WHAT YOU HAVE TO DO: From the material below, retype exactly the lines that begin at the line with "Where should I" and end after the line with "You are a computer-use"; pictures stay out of the copy.

RECORDED DATA below:

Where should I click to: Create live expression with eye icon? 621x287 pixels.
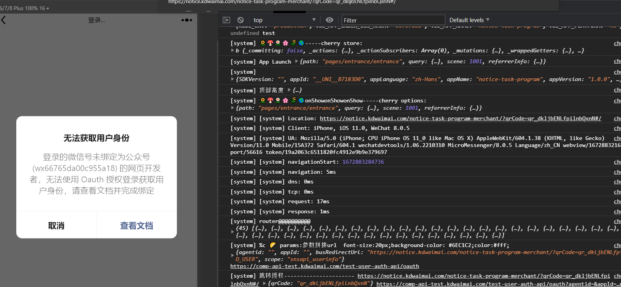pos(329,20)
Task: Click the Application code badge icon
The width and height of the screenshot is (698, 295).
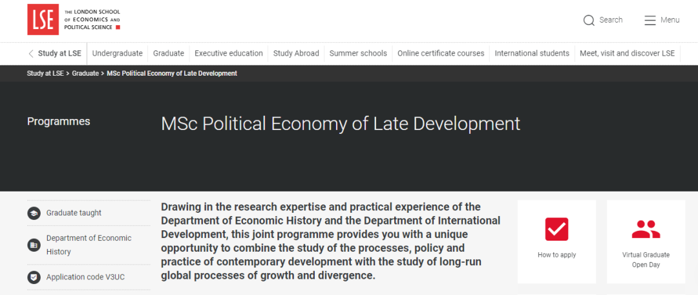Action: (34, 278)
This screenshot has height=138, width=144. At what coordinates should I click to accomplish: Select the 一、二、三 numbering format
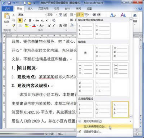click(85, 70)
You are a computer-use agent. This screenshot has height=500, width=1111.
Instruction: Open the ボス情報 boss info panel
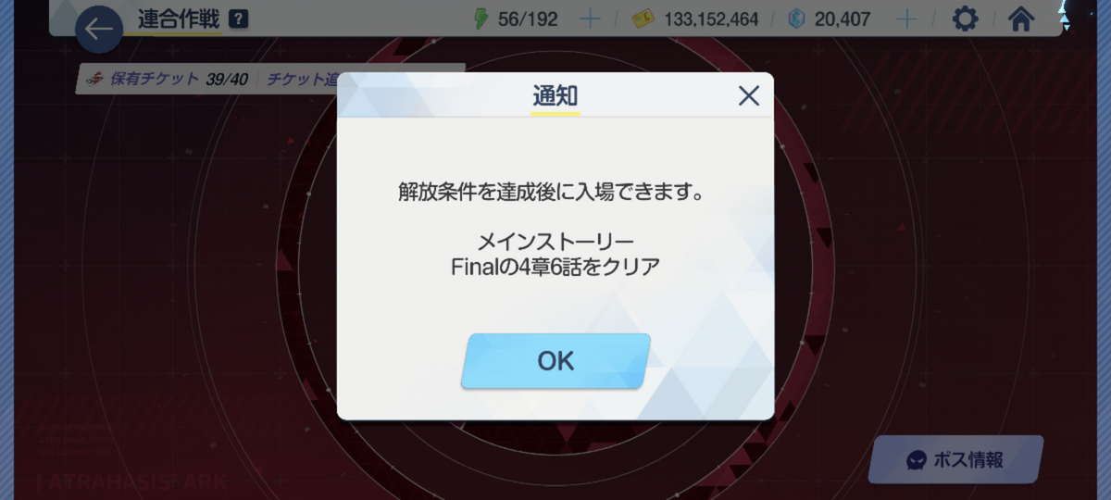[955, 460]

End of RECORDED DATA.
RECORDED DATA below:

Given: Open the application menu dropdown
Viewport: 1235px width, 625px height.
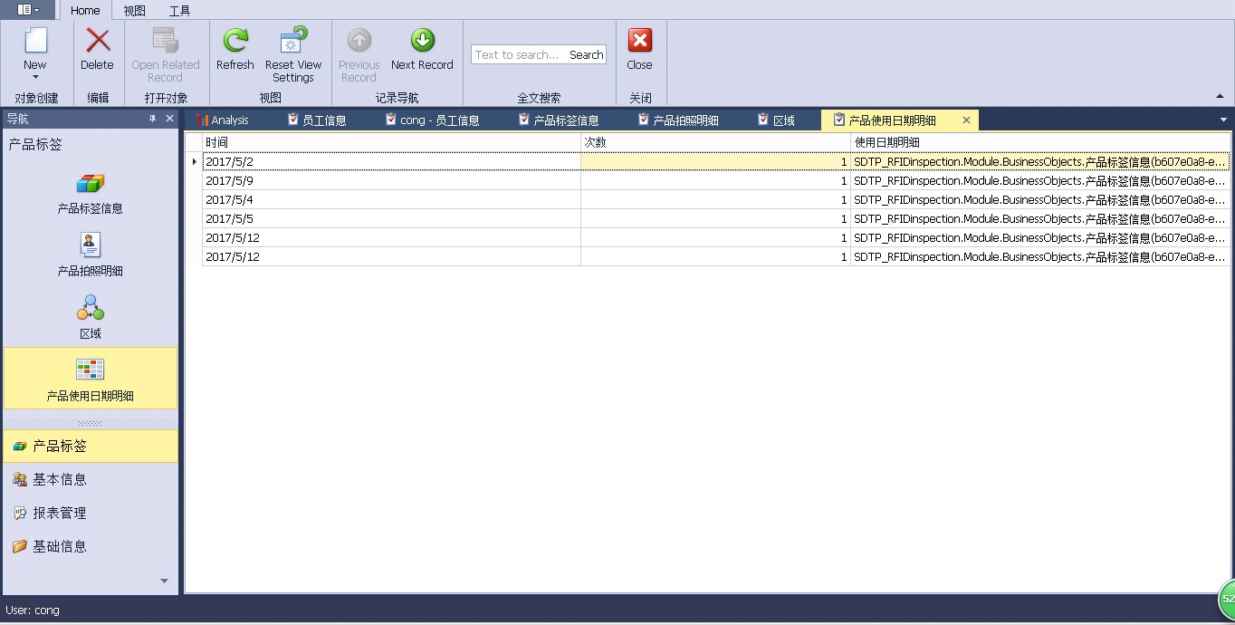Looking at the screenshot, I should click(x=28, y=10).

End of RECORDED DATA.

ANSWER SPACE:
Where should I click to: Create live expression with eye icon? 621x287 pixels.
pos(329,20)
Task: Click the Application code badge icon
The width and height of the screenshot is (698, 295).
Action: (34, 278)
This screenshot has height=138, width=144. At what coordinates should I click to accomplish: Select the 一、二、三 numbering format
click(85, 70)
You are a computer-use agent. This screenshot has height=500, width=1111.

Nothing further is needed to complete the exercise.